Brenton Tarrant, presunto autor de la matanza, comparece ante el juez. (Mark MITCHELL / AFP)

Nueva Zelanda está conmocionada tras el ataque, grabado y difundido en directo en Facebook, de un supremacista blanco y cristiano que en cuestión de horas tiroteó mortalmente a 49 musulmanes e hirió de gravedad a otros 20 en dos mezquitas de Chistchurch durante las oraciones del viernes.

El país, que sin ser perfecto, se consideraba a sí mismo como seguro, estable, multicultural e igualitario, lejos y a salvo de las ola islamófoba que sacude Australia, Europa o EEUU, se ha despertado incrédulo, devastado ante el peor ataque de su historia, algo inconcebible en el país de la «vía kiwi», un modelo de integración y organización social alejado de las voces de odio que acechan al planeta y del que está muy orgulloso.

Los neozelandeses han visto cómo el presunto autor de la masacre, el australiano de 28 años, Brenton Tarrant, comparecía esposado y con uniforme blanco carcelario ante el juez que lo ha inculpado directamente y ha vuelto a citarlo en unas semanas a la espera de que la investigación arroje nuevos datos.

## Tarea 1
Enumera los adjetivos con los que, según el fragmento sobre el ataque en Nueva Zelanda, el país se consideraba a sí mismo.
## Tarea 2
Indica si cada afirmación coincide con el fragmento y cita las palabras que lo deciden.
(a) El ataque se transmitió en directo por Facebook.
(b) El presunto autor de la matanza es neozelandés.
(c) El atacante hirió de gravedad a 20 personas.
## Tarea 3
Según el fragmento, ¿cómo compareció Brenton Tarrant ante el juez?

## Datos extraídos
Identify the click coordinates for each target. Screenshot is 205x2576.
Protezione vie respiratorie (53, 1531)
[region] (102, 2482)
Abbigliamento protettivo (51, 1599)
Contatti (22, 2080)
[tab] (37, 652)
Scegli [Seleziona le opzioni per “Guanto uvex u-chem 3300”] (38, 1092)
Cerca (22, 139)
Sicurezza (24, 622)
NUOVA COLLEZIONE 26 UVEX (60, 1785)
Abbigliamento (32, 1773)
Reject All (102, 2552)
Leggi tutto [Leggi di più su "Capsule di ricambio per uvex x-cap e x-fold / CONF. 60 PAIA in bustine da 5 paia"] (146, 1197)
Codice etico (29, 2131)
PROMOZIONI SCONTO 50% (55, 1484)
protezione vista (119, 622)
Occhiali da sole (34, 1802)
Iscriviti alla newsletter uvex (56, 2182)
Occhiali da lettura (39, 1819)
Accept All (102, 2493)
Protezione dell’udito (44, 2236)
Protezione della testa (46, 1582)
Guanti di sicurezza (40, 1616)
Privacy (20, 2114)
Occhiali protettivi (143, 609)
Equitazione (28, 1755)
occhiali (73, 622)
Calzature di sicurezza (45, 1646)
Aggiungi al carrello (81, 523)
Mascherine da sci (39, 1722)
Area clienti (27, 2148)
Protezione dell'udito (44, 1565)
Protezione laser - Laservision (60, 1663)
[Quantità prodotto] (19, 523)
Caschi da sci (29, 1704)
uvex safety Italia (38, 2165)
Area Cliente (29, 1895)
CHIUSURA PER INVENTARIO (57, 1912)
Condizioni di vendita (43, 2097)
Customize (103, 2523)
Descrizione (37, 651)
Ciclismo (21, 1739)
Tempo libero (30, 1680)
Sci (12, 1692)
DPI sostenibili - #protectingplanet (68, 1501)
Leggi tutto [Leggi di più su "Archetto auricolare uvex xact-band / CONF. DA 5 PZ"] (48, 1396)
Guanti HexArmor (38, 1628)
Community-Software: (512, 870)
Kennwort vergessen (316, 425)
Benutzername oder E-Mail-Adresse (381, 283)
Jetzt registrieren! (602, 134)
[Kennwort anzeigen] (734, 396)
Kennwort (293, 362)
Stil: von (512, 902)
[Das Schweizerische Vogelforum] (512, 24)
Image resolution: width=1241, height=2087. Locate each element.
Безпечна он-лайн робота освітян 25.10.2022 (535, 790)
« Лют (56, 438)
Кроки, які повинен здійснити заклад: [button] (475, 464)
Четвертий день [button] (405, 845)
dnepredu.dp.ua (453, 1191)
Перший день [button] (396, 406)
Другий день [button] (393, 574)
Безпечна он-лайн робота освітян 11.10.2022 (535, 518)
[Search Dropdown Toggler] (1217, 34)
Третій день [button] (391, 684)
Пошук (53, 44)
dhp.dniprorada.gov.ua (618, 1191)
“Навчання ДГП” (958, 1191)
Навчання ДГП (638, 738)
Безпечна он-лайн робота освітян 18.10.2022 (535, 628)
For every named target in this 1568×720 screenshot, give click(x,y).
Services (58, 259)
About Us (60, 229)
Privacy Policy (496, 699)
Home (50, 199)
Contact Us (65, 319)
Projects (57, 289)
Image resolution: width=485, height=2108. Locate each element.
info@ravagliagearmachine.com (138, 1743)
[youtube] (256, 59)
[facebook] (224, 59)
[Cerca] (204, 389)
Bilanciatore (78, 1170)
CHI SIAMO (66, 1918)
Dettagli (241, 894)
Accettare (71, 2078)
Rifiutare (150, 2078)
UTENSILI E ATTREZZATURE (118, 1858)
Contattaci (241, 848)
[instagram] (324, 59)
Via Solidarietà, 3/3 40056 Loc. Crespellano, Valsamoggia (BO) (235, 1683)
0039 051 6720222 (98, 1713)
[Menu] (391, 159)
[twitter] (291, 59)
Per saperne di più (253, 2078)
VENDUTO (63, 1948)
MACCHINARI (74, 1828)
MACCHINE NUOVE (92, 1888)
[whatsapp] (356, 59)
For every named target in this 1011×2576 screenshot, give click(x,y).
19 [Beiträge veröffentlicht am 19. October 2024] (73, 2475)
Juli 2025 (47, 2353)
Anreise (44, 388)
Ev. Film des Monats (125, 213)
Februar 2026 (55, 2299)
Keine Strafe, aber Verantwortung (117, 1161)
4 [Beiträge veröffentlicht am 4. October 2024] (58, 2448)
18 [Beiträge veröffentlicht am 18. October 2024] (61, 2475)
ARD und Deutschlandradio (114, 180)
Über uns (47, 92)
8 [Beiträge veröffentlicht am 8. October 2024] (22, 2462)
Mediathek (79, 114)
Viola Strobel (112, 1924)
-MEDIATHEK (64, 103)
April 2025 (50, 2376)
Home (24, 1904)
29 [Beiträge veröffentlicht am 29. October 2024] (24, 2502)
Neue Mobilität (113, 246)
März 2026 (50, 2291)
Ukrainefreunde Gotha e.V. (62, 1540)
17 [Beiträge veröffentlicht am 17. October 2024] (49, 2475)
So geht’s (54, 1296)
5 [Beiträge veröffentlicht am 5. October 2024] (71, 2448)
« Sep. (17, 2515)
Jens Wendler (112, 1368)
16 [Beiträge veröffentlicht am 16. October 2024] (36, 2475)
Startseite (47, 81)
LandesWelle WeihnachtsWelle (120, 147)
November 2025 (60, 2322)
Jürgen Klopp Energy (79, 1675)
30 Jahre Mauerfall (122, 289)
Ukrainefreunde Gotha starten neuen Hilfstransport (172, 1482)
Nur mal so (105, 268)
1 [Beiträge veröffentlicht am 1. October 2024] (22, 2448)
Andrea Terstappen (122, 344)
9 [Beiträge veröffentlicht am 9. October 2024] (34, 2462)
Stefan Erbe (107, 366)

## Respuesta 1
Seguro, estable, multicultural e igualitario.

## Respuesta 2
(a) Sí: «grabado y difundido en directo en Facebook».
(b) No: «el australiano de 28 años, Brenton Tarrant».
(c) Sí: «hirió de gravedad a otros 20».

## Respuesta 3
Compareció esposado y con uniforme blanco carcelario.